TOKYO – The world’s largest metropolitan area with a population of about 38 million – currently has a 4.6 percent annual chance of being hit by severe storms. In the future, scientists found that the number would increase by 13.9%.

Another significant leap was to Hawaii. Currently, Honolulu has a 4% chance of being hit by severe hurricanes each year. In future years, that number will be 8.6% – as the study shows, more than doubling.

The researchers said that their findings were likely due to rising sea levels around the world. Ocean temperatures have risen dramatically over the last several decades as a result of burning fossil fuels. The hot water will “produce more fuel to accelerate the storms,” ​​Bloomandel said.

Houses were damaged in the Central Philippines in November 2013 after Typhoon Haiyan.

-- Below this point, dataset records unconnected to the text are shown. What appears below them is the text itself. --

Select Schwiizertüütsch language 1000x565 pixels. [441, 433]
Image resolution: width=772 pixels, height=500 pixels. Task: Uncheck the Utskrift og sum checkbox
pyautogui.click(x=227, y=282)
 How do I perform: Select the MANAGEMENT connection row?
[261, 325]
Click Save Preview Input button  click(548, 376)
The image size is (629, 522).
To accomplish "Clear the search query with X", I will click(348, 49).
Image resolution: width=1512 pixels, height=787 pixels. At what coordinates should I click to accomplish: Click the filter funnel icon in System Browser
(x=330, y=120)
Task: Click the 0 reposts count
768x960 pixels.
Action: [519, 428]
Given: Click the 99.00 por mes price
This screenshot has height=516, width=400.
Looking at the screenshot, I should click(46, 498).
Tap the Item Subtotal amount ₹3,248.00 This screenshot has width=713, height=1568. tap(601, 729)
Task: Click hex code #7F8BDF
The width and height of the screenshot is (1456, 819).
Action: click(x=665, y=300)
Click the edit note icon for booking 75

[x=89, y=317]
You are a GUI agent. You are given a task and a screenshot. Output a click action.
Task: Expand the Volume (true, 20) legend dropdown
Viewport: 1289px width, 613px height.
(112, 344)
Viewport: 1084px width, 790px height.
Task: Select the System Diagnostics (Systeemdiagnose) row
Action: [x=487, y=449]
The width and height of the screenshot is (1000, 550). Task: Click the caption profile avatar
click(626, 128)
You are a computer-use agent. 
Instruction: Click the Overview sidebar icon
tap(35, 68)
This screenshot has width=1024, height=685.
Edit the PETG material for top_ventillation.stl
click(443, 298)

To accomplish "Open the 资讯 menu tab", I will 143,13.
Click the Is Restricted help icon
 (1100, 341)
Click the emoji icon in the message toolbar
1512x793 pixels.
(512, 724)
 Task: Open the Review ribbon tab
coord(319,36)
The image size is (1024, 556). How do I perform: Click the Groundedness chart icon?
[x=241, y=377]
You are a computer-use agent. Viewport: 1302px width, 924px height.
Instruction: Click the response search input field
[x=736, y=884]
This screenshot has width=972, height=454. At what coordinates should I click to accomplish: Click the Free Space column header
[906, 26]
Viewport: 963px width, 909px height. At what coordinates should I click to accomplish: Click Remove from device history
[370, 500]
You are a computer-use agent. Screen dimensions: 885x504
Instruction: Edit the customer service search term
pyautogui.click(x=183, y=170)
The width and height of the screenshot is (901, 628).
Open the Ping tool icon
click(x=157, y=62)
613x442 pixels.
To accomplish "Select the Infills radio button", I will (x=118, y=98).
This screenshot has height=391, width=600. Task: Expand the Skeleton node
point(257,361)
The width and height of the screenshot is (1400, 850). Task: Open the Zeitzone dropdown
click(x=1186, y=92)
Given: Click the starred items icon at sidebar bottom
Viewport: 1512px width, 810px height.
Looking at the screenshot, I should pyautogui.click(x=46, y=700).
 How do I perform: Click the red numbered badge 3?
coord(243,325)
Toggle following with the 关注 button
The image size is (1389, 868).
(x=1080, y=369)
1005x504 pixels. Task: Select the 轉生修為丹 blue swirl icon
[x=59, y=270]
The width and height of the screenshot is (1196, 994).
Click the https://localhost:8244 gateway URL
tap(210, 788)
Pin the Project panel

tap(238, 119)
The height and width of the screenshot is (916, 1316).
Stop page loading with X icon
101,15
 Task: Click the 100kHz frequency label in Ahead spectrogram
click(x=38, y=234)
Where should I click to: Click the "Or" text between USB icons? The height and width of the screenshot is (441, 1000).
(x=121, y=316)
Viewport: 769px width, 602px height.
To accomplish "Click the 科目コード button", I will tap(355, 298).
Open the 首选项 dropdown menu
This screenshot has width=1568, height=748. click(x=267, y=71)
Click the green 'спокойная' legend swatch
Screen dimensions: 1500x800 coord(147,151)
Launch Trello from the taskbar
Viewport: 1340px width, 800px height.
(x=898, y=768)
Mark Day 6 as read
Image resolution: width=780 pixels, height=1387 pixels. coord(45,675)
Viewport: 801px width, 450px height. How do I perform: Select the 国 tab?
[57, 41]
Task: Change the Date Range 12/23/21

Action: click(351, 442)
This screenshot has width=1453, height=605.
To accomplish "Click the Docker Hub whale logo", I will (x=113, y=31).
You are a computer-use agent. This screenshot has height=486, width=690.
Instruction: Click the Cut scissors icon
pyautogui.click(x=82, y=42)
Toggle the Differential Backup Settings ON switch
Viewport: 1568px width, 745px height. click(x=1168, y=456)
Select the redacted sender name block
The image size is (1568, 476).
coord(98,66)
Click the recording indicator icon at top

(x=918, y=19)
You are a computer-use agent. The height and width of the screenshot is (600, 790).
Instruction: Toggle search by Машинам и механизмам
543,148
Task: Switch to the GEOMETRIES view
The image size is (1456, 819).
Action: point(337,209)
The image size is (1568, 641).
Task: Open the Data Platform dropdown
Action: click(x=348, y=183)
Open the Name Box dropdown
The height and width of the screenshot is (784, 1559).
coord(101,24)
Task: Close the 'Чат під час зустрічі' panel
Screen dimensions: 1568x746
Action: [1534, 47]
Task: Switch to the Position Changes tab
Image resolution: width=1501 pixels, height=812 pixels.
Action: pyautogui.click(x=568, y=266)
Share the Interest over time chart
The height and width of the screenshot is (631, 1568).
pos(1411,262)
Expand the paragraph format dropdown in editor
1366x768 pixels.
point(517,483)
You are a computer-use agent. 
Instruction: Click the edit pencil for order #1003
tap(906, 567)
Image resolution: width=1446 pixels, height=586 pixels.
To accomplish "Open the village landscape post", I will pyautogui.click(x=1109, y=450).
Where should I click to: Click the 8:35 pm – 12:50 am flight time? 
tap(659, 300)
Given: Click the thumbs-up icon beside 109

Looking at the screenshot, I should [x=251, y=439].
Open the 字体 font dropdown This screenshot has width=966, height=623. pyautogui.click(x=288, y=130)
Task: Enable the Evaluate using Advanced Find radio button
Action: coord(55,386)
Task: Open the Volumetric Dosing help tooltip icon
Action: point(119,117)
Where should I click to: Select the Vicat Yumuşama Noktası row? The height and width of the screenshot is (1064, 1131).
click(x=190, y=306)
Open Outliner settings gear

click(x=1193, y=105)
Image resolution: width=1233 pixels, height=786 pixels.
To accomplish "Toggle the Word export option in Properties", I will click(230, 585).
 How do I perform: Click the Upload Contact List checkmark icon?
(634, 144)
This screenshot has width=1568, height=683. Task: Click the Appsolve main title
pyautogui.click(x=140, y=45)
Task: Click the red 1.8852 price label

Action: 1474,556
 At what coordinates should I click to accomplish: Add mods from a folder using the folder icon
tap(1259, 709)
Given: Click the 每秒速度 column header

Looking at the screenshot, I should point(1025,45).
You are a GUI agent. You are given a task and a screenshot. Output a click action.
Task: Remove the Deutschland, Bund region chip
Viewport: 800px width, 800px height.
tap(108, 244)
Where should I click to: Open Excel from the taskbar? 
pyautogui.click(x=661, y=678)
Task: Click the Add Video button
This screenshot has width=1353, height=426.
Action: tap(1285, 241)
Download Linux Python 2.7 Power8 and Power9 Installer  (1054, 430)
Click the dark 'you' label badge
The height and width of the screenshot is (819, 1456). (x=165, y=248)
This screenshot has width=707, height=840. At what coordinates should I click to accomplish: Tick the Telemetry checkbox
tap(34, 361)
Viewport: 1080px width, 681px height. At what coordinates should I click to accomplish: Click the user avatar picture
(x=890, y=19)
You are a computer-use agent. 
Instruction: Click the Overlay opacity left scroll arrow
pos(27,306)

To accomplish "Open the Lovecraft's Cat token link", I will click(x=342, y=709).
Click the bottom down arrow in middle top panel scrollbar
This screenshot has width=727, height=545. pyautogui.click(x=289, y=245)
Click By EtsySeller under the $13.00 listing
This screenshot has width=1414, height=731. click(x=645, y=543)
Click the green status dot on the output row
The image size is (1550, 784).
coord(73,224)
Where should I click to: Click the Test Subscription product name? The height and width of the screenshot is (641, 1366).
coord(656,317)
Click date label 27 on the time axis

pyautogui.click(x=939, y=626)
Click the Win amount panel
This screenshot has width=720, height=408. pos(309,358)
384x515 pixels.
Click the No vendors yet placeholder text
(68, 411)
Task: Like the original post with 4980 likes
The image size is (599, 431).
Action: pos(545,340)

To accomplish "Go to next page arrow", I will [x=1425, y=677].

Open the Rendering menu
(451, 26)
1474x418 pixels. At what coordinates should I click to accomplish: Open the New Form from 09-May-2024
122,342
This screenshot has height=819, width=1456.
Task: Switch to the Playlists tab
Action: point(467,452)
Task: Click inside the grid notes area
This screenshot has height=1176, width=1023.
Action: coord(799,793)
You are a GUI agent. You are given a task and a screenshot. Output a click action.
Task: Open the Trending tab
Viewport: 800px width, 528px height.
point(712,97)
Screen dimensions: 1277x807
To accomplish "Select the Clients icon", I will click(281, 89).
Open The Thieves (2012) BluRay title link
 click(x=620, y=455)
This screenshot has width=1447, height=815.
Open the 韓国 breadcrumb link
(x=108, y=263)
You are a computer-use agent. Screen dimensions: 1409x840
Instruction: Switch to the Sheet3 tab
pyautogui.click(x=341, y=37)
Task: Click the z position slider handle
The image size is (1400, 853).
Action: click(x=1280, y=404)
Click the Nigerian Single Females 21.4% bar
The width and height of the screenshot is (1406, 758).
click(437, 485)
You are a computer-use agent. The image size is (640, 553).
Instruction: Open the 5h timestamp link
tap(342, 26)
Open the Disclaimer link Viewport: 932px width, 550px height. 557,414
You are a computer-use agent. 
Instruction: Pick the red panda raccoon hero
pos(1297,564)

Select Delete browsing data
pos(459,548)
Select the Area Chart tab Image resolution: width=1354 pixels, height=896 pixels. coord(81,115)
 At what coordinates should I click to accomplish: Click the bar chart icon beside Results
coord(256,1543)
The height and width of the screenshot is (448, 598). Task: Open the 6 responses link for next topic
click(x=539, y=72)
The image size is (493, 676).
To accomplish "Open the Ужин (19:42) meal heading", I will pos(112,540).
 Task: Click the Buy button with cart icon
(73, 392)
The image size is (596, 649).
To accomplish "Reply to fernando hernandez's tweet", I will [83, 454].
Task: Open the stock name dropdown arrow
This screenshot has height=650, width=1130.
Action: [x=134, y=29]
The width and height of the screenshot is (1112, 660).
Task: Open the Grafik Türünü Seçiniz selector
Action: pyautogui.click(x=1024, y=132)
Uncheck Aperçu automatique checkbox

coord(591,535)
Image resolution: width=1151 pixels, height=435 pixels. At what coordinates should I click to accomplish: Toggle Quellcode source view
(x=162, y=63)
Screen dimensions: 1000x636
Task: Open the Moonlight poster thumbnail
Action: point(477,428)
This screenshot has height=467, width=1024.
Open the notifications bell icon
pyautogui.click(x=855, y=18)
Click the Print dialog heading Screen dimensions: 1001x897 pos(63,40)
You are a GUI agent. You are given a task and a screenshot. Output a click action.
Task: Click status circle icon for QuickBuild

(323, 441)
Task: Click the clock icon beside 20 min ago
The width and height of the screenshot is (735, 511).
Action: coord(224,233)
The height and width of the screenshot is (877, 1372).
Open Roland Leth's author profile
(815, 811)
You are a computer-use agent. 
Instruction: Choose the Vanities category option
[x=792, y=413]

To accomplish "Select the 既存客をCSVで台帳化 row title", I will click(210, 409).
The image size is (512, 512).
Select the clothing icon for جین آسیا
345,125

The only regions where scientists have not seen future severe tropical storms double are the Gulf of Mexico and the Bay of Bengal. The frequency of severe storms in the study remained “fundamentally unchanged,” Bloomindal noted, as the climatic conditions there would be less favorable for future tropical storms.

“Global climate models are offering increasing environmental stability in the region in the face of future climatic conditions,” Bloomandal wrote. “Due to this increased environmental stability, the overall frequency of tropical storms in the Gulf of Mexico is likely to decrease, as conditions have become more unfavorable for the development of tropical storms.”

But it also noted that when tropical storms form in these regions, warm water will provide additional fuel to accelerate hurricanes to Category 3 or higher.

So while these scientists expect to see fewer storms in the Gulf of Mexico or the Bay of Bengal as a whole, they will be extremely powerful and expensive.

Increased costs

Hurricanes and typhoons are responsible for more financial losses than any other natural disaster. In the last decade alone, the study notes, the United States has lost $ 480 billion to tropical storms and hurricanes.

One reason, Bloemdale said, is that it is more important than ever to be able to project where the most severe storms will occur in the future.

A resident of Grand Oil, Louisiana, visits his home after being hit by Category 4 Hurricane Ida in August 2021.

“Our findings could help identify areas with the highest risk of tropical storms,” ​​Bloomandal said in a statement. “Local governments can then take steps to reduce the risk in their area, to reduce the damage and casualties.”

Globally, 80 to 100 tropical storms form each year. But reliable records of these storms – which could only be observed by ships or when they landed – only date back to the 1960s, when scientists had weather satellites. This has made it difficult to predict long-term changes in the midst of a climate crisis.

With this new research, scientists say, the world will get a clearer picture of what the future holds for the world’s most destructive phenomena.